To explore how obesity changes the body, the researchers fed mice a high-fat diet that produced obesity and metabolic problems similar to those seen in humans.

Using MouseMapper, the team found widespread alterations in immune-cell organization and nerve structures across the body. One of the most surprising discoveries involved the trigeminal nerve, a major facial nerve responsible for facial sensation and certain motor functions.

In obese mice, these sensory nerves showed a major reduction in branches and nerve endings, suggesting impaired nerve function. Behavioral tests supported that conclusion, showing that obese mice were less responsive to sensory stimulation compared to lean mice.

The researchers then focused on the trigeminal ganglion, which contains the cell bodies of facial sensory neurons. Through spatial proteomics analysis, they identified molecular changes linked to inflammation and nerve remodeling.

Importantly, many of the same molecular signatures were also found in trigeminal tissue from people with obesity. This suggests that the nerve-related changes observed in mice may also occur in humans.

“We revealed previously unknown structural and molecular changes in the trigeminal ganglion and its facial branches, and the same molecular signature was conserved in human tissue. This kind of finding simply cannot emerge from studying one organ at a time,” says Dr. Doris Kaltenecker, senior scientist at the Institute for Diabetes and Cancer (IDC) at Helmholtz Munich and first author of the study.

A New Tool for Studying Complex Diseases

The researchers believe MouseMapper could become an important tool for studying diseases that affect many organ systems simultaneously, including diabetes, cancer, neurodegenerative diseases, and autoimmune disorders.

Unlike earlier approaches focused on individual tissues or organs, MouseMapper provides an integrated whole-body analysis system that can identify disease hotspots throughout an organism.

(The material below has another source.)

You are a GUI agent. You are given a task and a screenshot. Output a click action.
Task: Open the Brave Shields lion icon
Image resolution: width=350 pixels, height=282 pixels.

The team has also made the whole-body datasets publicly available online so researchers around the world can explore obesity-related changes across organs and tissues.

“Our goal is to create a comprehensive framework for understanding how diseases affect the body as an interconnected system,” says Ali Ertürk. “Our long-term vision is to build truly realistic digital twins of mice in health and disease: cell-level atlases that we can query, perturb and screen in silico computationally. That would let us pinpoint the earliest changes a disease causes, design interventions to prevent them, and accelerate the discovery of new treatments while reducing the number of physical experiments we need to run.”

The work was supported by the European Research Council (Consolidator Grant CALVARIA to A. Ertürk; grant 949017 to M. Rohm), the German Research Foundation (DFG) under Germany’s Excellence Strategy within the Munich Cluster for Systems Neurology (SyNergy, ID 390857198, EXC 2145), DFG SFB 1052 (A9) and TR 296 (P03), the Collaborative Research Centre CRC 1744, the German Federal Ministry of Education and Research (NATON collaboration, 01KX2121, and HIVacToGC), the Vascular Dementia Research Foundation, the Nomis Heart Atlas Project Grant (Nomis Foundation), the Else-Kröner-Fresenius-Stiftung, the Edith-Haberland-Wagner Stiftung, the Helmut Horten Foundation, the EFSD and Novo Nordisk A/S Programme for Diabetes Research in Europe (to D. Kaltenecker), and the China Scholarship Council (to Y. Chen).